Tuesday, November 10, 2009

Xgrid: conclusions

I've been posting about my experiments with Xgrid on a plain Mac OS X 10.6 installation with my one-year old MacBook. I was getting to the point of closing out these experiments, because although I did have BLAST working on Sunday, it was only accomplished by using a security-compromising hack. I've concluded there is no way to use this for anything serious without Server.

The bottom line seems to be that you cannot believe the hype (see this shiny web page), which is entitled Xgrid: High Performance Computing for the Rest of Us. It contains 68 matches for xgrid and 0 matches for Server. They certainly do not advertise this.

To summarize, what I wanted to do is:

• activate Xgrid on my machine (no Server)
• run BLAST via Xgrid on my machine plus other lab machines

There are still are unresolved issues with starting up xgridcontrollerd from the command-line, although the Snow Leopard Server Tools utility Xgrid Admin helps with that, but these are not deal-killers. However, there are very serious issues with authentication and permissions which mean that you cannot use Xgrid as anything but a toy without OS X Server. There doesn't seem to be any reason that this needs to be so, it is just Apple's choice. The reason for this restriction is the sandbox (e.g. see here).
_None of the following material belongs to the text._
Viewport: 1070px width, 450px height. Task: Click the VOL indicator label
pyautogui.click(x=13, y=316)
Adding insult to injury, today I started working to re-run the tests for the final posts (about BLAST), but none of the things that I did previously is working. I'm fully into Cargo Cult mode, messing with XgridLite and passwords, or trying to set them with the copy hack.


sudo cp /etc/xgrid/agent/controller-password \
/etc/xgrid/controller/client-password

sudo cp /etc/xgrid/agent/controller-password \
/etc/xgrid/controller/agent-password


Jobs submitted using xgrid make it to the controller, they just don't run.
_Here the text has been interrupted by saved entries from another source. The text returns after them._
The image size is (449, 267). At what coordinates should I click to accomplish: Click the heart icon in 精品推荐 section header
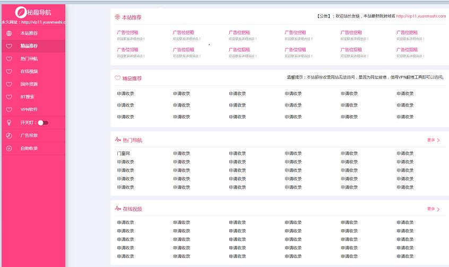117,78
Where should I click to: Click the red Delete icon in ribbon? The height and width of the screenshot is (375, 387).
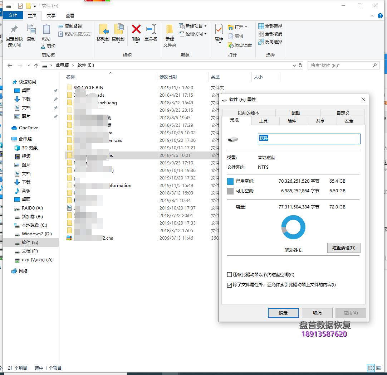click(136, 29)
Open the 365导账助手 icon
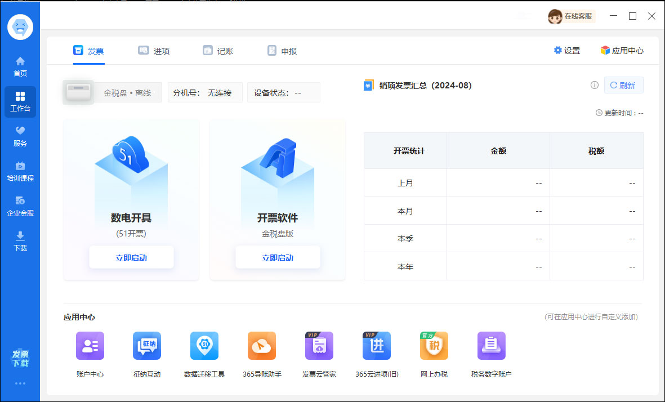 click(x=262, y=346)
It's like Feynman describes in the last chapter of "Surely You're Joking, Mr. Feynman"

During the war they saw airplanes land with lots of good materials, and they want the same thing to happen now. So, they've arranged to make things like runways, to put fires along the sides of the runways, to make a wooden hut for the man to sit in, with two wooden pieces on his head like headphones and bars of bamboo sticking out like antennas---he's the controller---and they wait for the airplanes to land. They're doing everything right. The form is perfect. It looks exactly the way it looked before. But it doesn't work. No airplanes land. So I call these things cargo cult science ...
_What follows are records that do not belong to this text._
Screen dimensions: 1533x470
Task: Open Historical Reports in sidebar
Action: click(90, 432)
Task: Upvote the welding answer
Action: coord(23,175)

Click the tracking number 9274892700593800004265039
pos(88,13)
The xgrid jobs just hang. It is not an authentication problem, at least not with the controller, because without the correct password, they are rejected with:

BEEPError 535 (Authentication failure)

The jobs are visible in Xgrid Admin, they're listed as pending. And they remain pending even with a stop and restart.

Perhaps it has to do with updating to 10.6.2 an hour ago...

Moving beyond, you may still be interested in playing with xgrid. You can run code installed in various places (even /Users/Shared). But to have that code open another file, you have three two choices:

• give user "nobody" the same access as "somebody"

These aren't options:

• run in what's called the "sandbox" as user "nobody"

• use Kerberos and run as "somebody"

Particularly since agent-to-controller authentication is not working, the first option (the only solution), while it allows testing, is not recommended. Option 2 doesn't work if you need a database, and option 3 requires Server.

What I did, based on the link:


sudo mv /usr/share/sandbox/xgridagentd_task_nobody{,.orig}.sb
sudo cp /usr/share/sandbox/xgridagentd_task_{some,no}body.sb


I was able to run BLAST using a database in /Users/Shared after doing this.

You win, Apple. How about sending me one of these?



Is this also just a toy?